**SOURCE:**
An introduction to geology of the Precordillera, Western Argentina

SILVIO H. PERALTA

Introduction

The Precordillera of Western Argentina (See figure 1 for location) constitute a typical "thin­skinned" high level thrust-and-fold belt, which was formed during the Andean (Tertiary) crustal shortening, where mostly E-directed imbrications are combined with folding and involve a pile of Cambrian to Tertiary sediments. The thrust belt is  detached above a main décollement within the Ordovician to Lower Devonian strata. To the East it is bounded by a back thrust zone directed westwards, mean-while to the West it is bounded by a tectonic valley alignment trending N-S, separating from the adjacent Cordillera Frontal (Figure 2). On the other side no Precambrian basement rocks are exposed in the Argentine Precordillera, it being probably that the basement is composed of metamorphic rocks which can be inferred from xenoliths found in Tertiary volcanic rocks, which indicate a Grenville-age, ~ 1100 Ma, which allow a strong relationship between Precordillera and Appalachian basements, and so, to consider the Precordillera as a continental fragment rifted from Laurentia (Astini et al.,1995). Indeed, Dalla Salda et al. (1993) propose that the Laurentian origin of Precordillera is because the Taconian Gondwana-Laurentia collision, which resulted the Occidentalia Terrane, trending along the Andes from the Northern Chile to Patagonia, and the related Famatinian orogen.

**EXTRACTED INFORMATION:**

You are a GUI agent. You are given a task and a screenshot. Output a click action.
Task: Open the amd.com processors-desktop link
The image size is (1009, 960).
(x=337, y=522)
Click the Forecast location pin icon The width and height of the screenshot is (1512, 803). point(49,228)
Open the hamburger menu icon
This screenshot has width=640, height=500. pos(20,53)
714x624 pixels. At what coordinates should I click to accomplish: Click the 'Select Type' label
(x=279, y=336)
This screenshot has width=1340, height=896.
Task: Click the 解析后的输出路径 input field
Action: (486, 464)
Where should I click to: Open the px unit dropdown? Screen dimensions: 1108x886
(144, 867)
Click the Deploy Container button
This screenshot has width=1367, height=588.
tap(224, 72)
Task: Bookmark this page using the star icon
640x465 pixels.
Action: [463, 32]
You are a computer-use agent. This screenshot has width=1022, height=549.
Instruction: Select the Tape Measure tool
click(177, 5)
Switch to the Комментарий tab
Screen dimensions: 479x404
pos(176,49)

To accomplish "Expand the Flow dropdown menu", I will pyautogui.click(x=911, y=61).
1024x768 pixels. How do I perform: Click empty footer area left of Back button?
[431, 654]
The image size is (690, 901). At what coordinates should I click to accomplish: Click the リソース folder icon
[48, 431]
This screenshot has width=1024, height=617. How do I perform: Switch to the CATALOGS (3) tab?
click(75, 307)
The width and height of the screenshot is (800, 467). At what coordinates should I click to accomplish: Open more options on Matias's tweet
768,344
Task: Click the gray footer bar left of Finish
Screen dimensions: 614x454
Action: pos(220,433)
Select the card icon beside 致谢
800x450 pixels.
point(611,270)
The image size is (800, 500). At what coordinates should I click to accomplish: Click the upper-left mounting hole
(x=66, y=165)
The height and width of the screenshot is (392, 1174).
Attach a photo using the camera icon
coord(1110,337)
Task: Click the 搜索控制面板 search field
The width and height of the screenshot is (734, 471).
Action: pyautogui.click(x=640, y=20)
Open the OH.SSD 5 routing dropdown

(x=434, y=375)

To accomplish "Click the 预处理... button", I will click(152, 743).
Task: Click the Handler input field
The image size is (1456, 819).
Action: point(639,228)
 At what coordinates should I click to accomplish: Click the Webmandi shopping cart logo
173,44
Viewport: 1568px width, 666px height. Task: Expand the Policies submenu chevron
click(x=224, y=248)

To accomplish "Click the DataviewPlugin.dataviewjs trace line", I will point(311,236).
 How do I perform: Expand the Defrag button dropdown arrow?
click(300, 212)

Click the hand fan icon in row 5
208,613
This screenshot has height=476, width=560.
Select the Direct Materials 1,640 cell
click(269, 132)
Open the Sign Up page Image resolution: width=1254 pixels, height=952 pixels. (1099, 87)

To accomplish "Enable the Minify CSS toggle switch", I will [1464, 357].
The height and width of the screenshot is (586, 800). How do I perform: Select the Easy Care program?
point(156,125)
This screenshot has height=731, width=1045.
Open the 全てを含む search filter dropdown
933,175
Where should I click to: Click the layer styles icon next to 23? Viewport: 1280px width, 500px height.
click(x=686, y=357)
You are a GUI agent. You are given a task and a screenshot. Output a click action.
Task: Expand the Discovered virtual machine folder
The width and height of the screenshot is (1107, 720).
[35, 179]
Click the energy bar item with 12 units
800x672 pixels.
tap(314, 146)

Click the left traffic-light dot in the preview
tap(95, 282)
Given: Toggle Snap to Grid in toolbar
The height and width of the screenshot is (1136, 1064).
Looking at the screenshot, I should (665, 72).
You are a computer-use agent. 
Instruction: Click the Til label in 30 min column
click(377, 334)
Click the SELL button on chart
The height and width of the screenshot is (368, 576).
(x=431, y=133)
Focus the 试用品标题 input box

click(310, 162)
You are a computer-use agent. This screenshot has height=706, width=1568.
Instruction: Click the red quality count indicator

**SHORT TASK:** Rewrite the paragraph of the Precordillera geology introduction that begins "The Precordillera of Western Argentina" as a short bulleted list that keeps its main facts.

**REPLY:**
- The Precordillera of Western Argentina is a typical thin-skinned, high-level thrust-and-fold belt. It formed during Andean (Tertiary) crustal shortening and combines mostly east-directed imbrications with folding in Cambrian to Tertiary sediments.
- The belt is detached above a main décollement within Ordovician to Lower Devonian strata.
- To the east, a west-directed back thrust zone bounds it. To the west, a north-south tectonic valley alignment separates it from the Cordillera Frontal.
- No Precambrian basement is exposed. Xenoliths in Tertiary volcanic rocks suggest that the basement is probably metamorphic and of Grenville age (~1100 Ma).
- This age links the Precordillera to Appalachian basements and supports viewing it as a continental fragment rifted from Laurentia (Astini et al., 1995).
- Dalla Salda et al. (1993) attribute this Laurentian origin to the Taconian Gondwana-Laurentia collision. That collision produced the Occidentalia Terrane, which runs along the Andes from northern Chile to Patagonia, and the related Famatinian orogen.